Stored records:
►

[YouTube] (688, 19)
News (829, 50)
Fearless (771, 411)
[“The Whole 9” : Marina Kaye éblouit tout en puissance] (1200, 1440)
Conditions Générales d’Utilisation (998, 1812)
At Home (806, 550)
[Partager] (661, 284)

◄

**ACTIVITY**
All of the entries should be written out again exactly.

**RESPONSE**
[YouTube] (688, 19)
News (829, 50)
Fearless (771, 411)
[“The Whole 9” : Marina Kaye éblouit tout en puissance] (1200, 1440)
Conditions Générales d’Utilisation (998, 1812)
At Home (806, 550)
[Partager] (661, 284)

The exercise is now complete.